Based on the bestselling illustrated book series from Tony DiTerlizzi and Holly Black, Mark Water’s screen adaptation is a highlight reel of some of the best parts from the five-book adventure. Like the HARRY POTTER series, the screen adaptation pares down the material to fit the length of a feature film, some fans will not like this fact, but others unfamiliar with the books will just get caught up in the breakneck speed of the wonderment.

Jared Grace (Freddie Highmore, FINDING NEVERLAND) is a troublesome child to his recently separated mother Helen (Mary-Louise Parker, TV’s WEEDS). Along with his straight-laced twin brother Simon (also Highmore) and fencing-loving sister Mallory (Sarah Bolger, IN AMERICA), they move to the abandoned house of their institutionalized relative Aunt Lucinda (Joan Plowright, 1996’s 101 DALMATIANS). Jared quickly comes to suspect something strange in the house, eventually finding a dumbwaiter that leads to a hidden room where he finds his great uncle Arthur Spiderwick’s field guide to the fantastical world. Spiderwick (David Strathairn, GOOD NIGHT, AND GOOD LUCK) mysteriously disappeared 80 years prior and set the tiny brownie Thimbletack (Martin Short, INNNER SPACE) up as the book’s protector. Turns out, the forest is filled with goblins lead by the sinister ogre Mulgarath (Nick Nolte, HULK), who wants nothing more than to possess the knowledge inside the guide.

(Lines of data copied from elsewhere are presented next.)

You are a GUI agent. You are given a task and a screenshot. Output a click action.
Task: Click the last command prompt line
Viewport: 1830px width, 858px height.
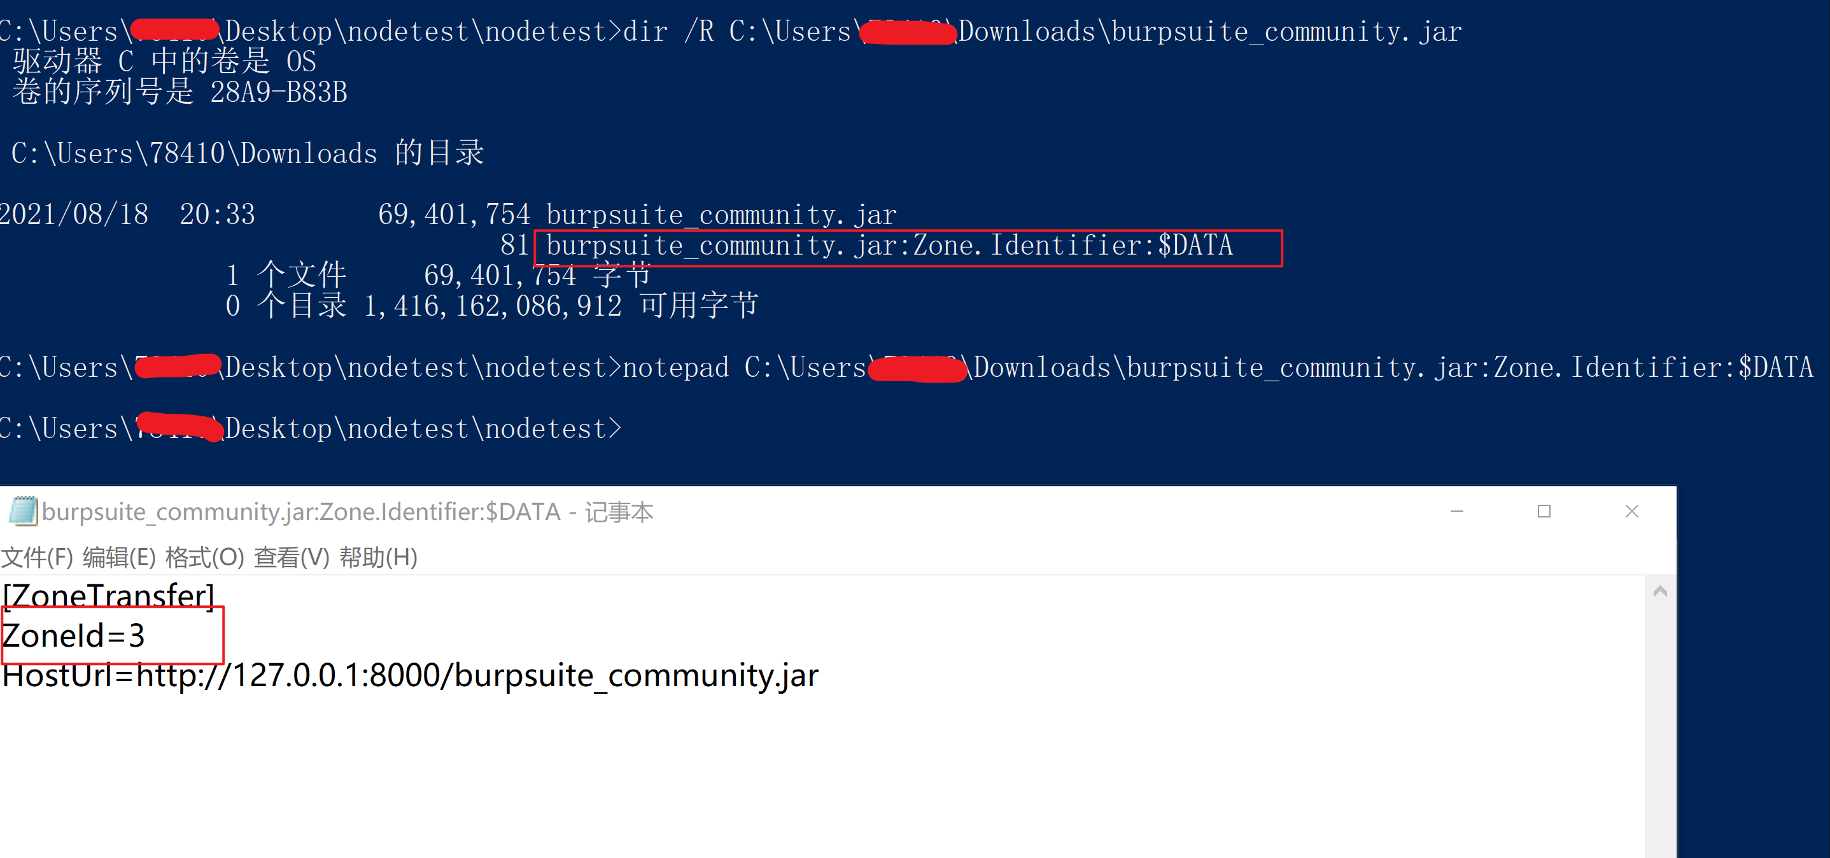(x=311, y=429)
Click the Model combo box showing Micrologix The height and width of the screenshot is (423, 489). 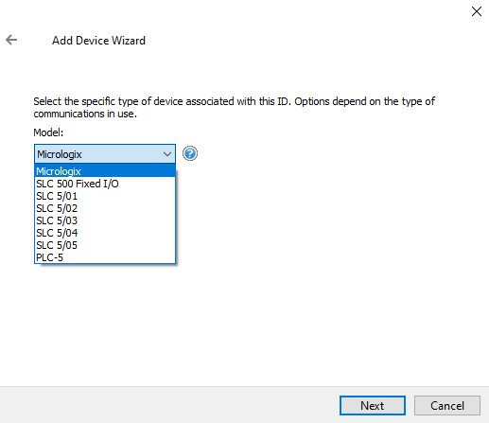point(105,154)
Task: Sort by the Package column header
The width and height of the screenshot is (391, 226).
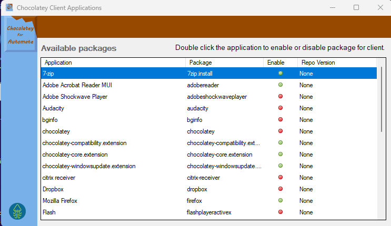Action: (x=224, y=63)
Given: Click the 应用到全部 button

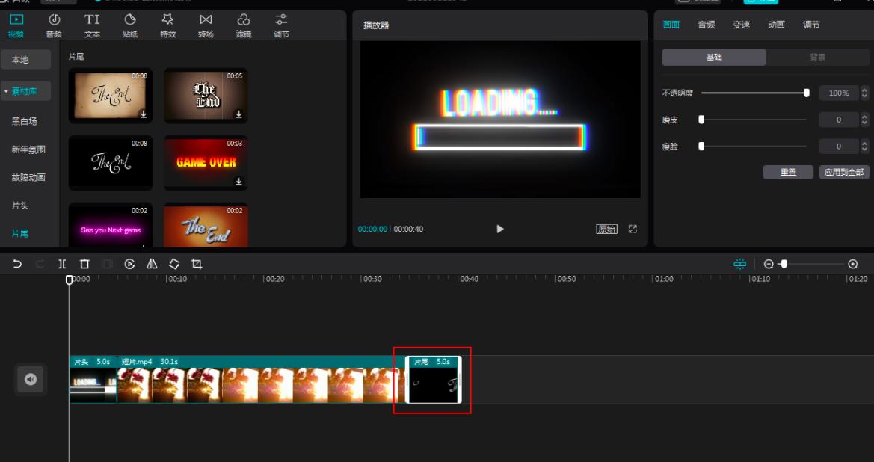Looking at the screenshot, I should coord(843,173).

In condensing the story, some of the twists and turns of the books have been abandoned, making the story more of a siege of the house tale. Mulgarath wants the book and needs to get into the house. Because of the speed, some of the details of the personalities of the characters are lost, but the essence is still there, most importantly Jared. What struck me about the books was how honest they were about Jared’s anger issues and how it affected his mother, who was trying to do her best in a tough situation. While some of the more character based tension-filled moments of the book where skipped in the film for a more plot-driven structure, there was enough of the dynamic between Jared and his mother to make it work on an emotional level. At the end, the film also ties in a nice parallel father-child subplot as well.

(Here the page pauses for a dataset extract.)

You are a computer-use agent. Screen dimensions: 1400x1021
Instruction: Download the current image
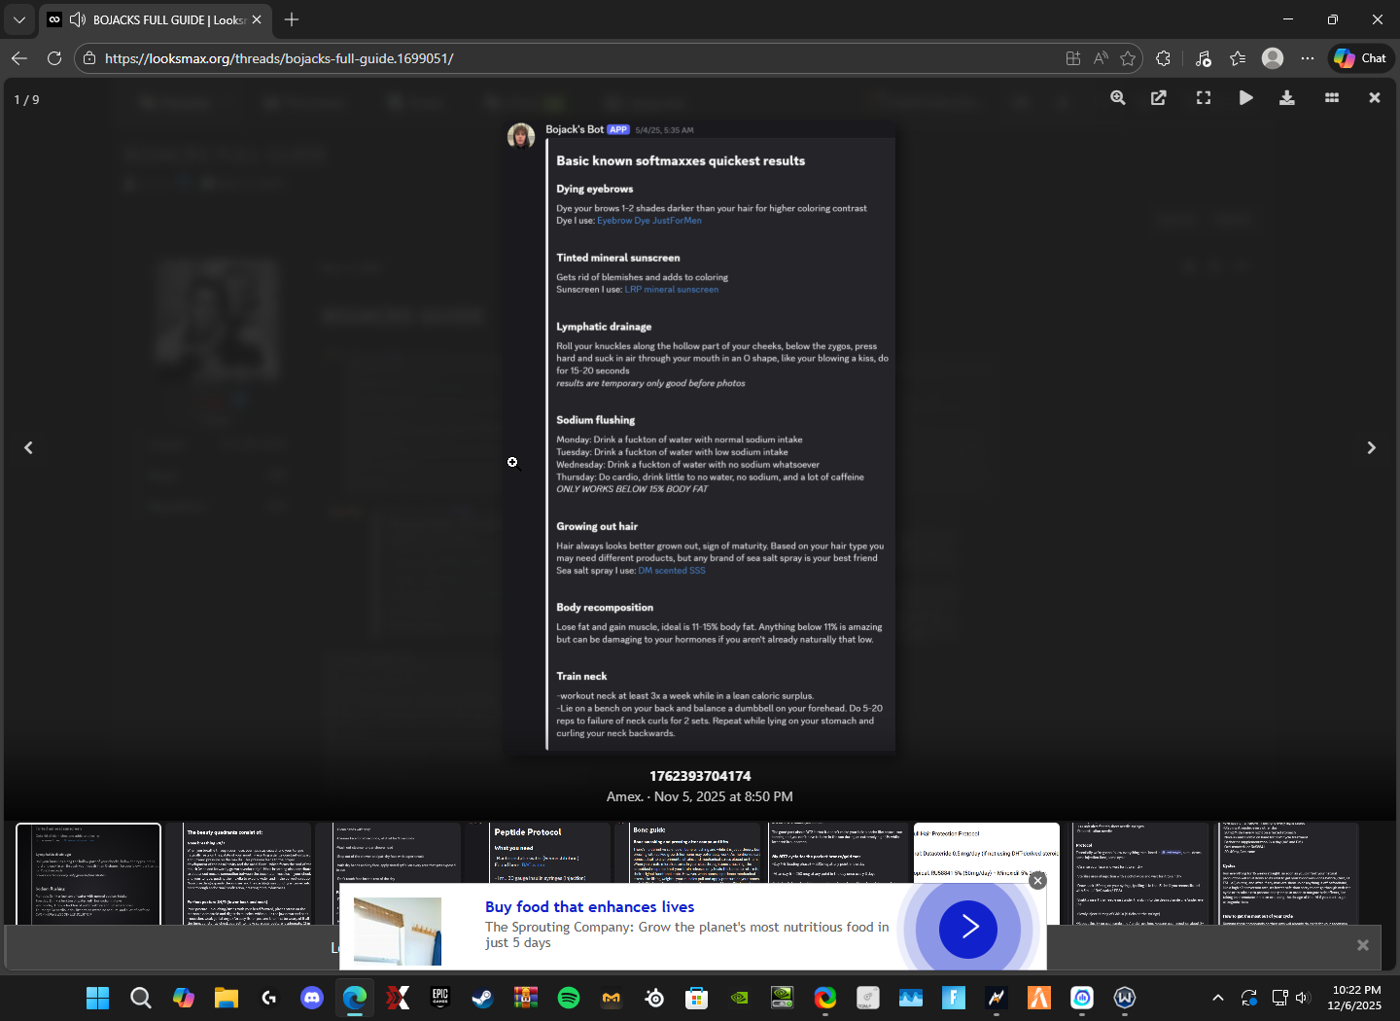point(1287,98)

Most of the changes are only structural, keeping the mystery of the hidden fantastic world alive. Kids will respond to the magic of using stone circles to see faeries and hobgoblins, and taking a ride on the back of a griffin. The only part that comes off clunky in the translation to the screen is where the Grace children find Arthur captured by a white cloud of faeries. Though it doesn’t contain the rich characters of the HARRY POTTER films or BRIDGE TO TERABITHIA, this family fantasy is rousing and at times scary. SPIDERWICK harkens back to classic Disney family productions when real danger wasn’t sanitized from the adventures of children.